Segundo as estatísticas das organizações ciganas, vivem na Ucrânia cerca de 400 mil ciganos. Mas segundo Rudolf Papp, conselheiro municipal de Berehove, é muito difícil determinar o número exato de habitantes deste pequeno local. Porque, em busca de uma vida melhor, as famílias estão constantemente a chegar e a partir.
Para muitas delas, as únicas fontes de rendimento são as prestações sociais, como o subsídio de nascimento, os abonos de família e as pensões dos membros mais idosos da família. Mas na Ucrânia, a maioria dos ciganos não tem documentos de identificação. Dessa forma, não podem beneficiar dos abonos.
Os ciganos não se queixam desta vida “atrás do muro”. Segundo Papp, o facto de o local estar isolado por um muro é uma coisa boa, tanto para a comunidade cigana como para a população local. Ninguém os obriga a ficar lá, podem circular livremente.
“Temos os mesmos direitos”
“Temos os mesmos direitos que os ucranianos e os húngaros. Os nossos filhos podem frequentar a escola e as mulheres podem dar à luz nos hospitais”, afirma Papp. Porém, este admite que são raros os que beneficiam destas vantagens.
Para ele, o facto de os homens não conseguirem arranjar trabalho devido à sua etnia é a principal dificuldade. E, portanto, são muitas vezes as crianças mendigas e as idosas, que “trabalham” nos mercados ou nas estações, que alimentam as famílias. Parte dos ciganos vive do tráfico de droga. Os seus acampamentos são luxuosos. Habitam em casas rústicas e conduzem limusines.
Para Vitali Kulik, diretor do Centro de pesquisa da sociedade civil, a integração dos ciganos na sociedade é o maior problema. “Na era soviética, as autoridades tentavam ajudá-los através dos que eram conhecidos como barões. Mas estes procedimentos informais fracassaram e abriram espaço para uma criminalização ainda maior nesta comunidade”, explica.
Segundo os defensores dos direitos do homem, os ciganos na Ucrânia são uma comunidade totalmente menosprezada, da qual ninguém quer saber. Como diz Volodymyr Batchayev, do Observatório ucraniano dos direitos do homem, citado pela Radio Liberty, “é um povo esquecido. O Governo não quer saber deles, dado que a solução que deveria ser implementada teria um custo muito elevado. São considerados um grupo étnico marginal”.
Romantismo cinematográfico desapareceu
Na era soviética, as autoridades tentaram integrar à força os ciganos na sociedade. O nomadismo foi interdito, as crianças obrigadas a frequentar a escola e foi atribuído trabalho aos homens, principalmente na agricultura.

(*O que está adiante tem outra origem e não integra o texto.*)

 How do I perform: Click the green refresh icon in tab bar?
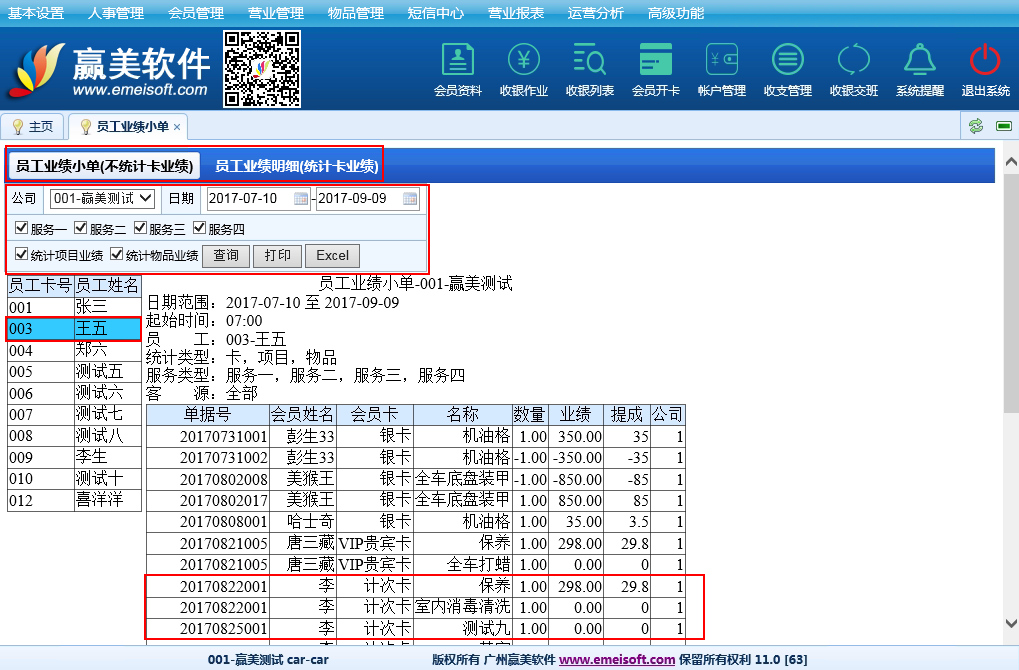(x=975, y=126)
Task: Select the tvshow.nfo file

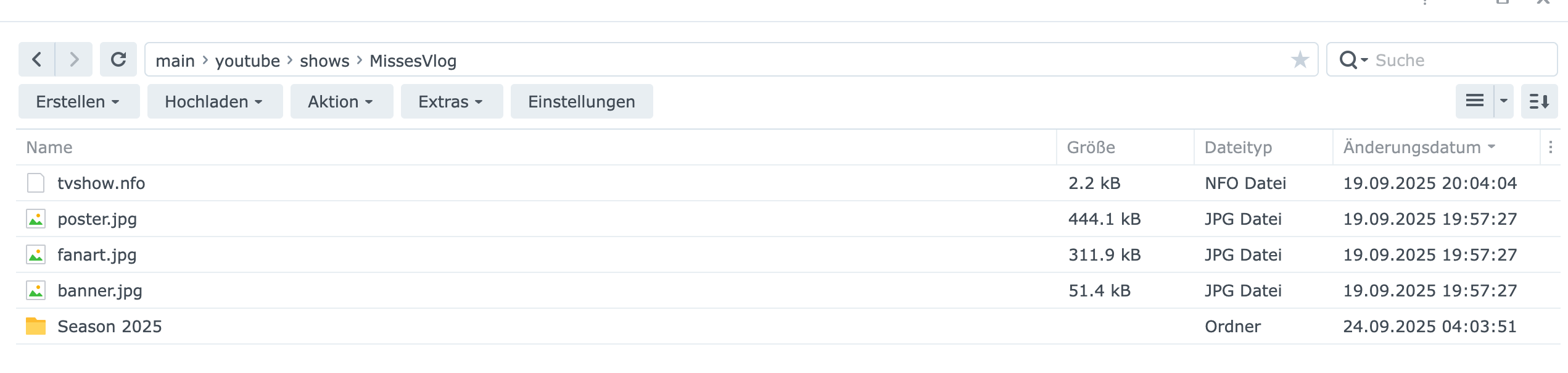Action: (101, 183)
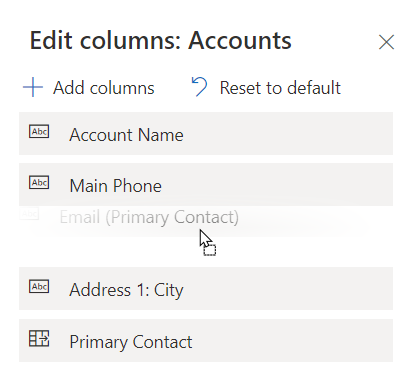Click the Abc type icon on Address 1: City
420x388 pixels.
point(39,287)
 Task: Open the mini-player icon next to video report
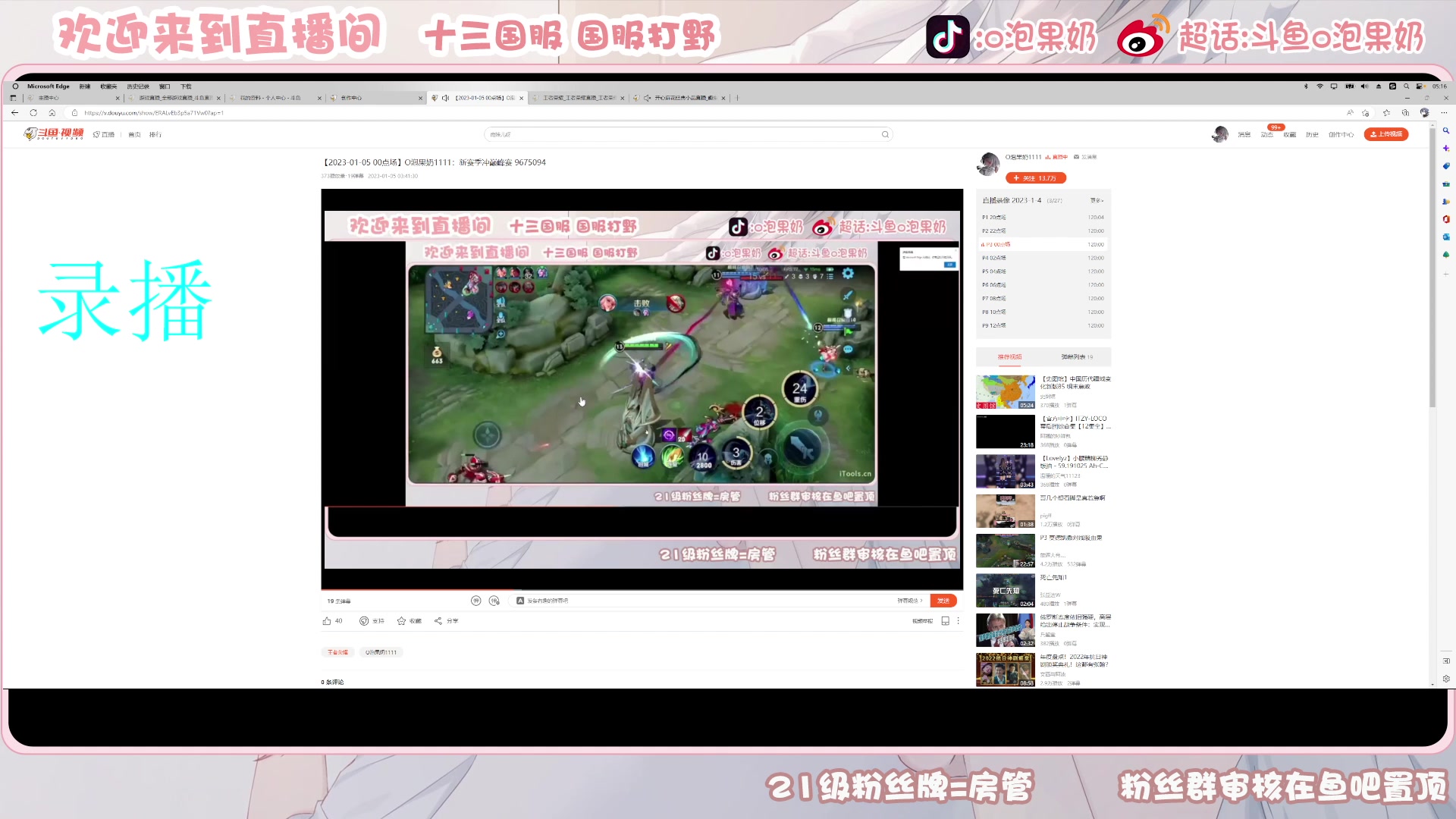[945, 620]
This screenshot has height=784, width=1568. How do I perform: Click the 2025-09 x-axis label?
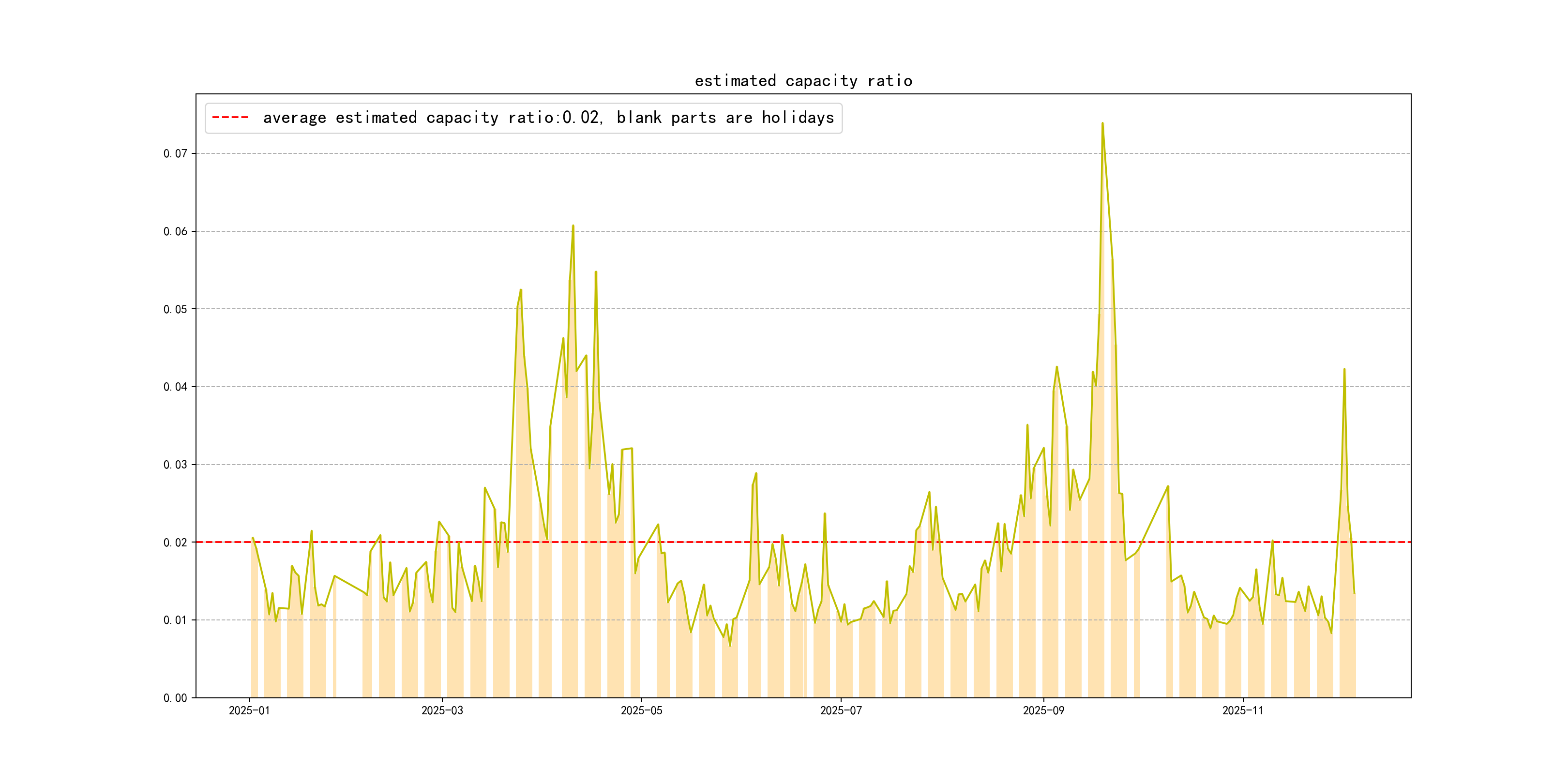[x=1043, y=710]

Houve ações de promoção da cultura cigana. O filme do realizador moldavo Émile Lotianu, Os ciganos vão para o céu, filmado precisamente nestas aldeias da Transcarpátia, tornou-se um culto.
Mas o romantismo cinematográfico abandonou há muito os acampamentos ciganos. Hoje, reinam a criminalidade e a miséria. Tal como nos outros países europeus, a sociedade ucraniana despreza os ciganos. Atualmente, apenas os grupos musicais tradicionais ciganos que tocam nos restaurantes obtêm a simpatia dos habitantes.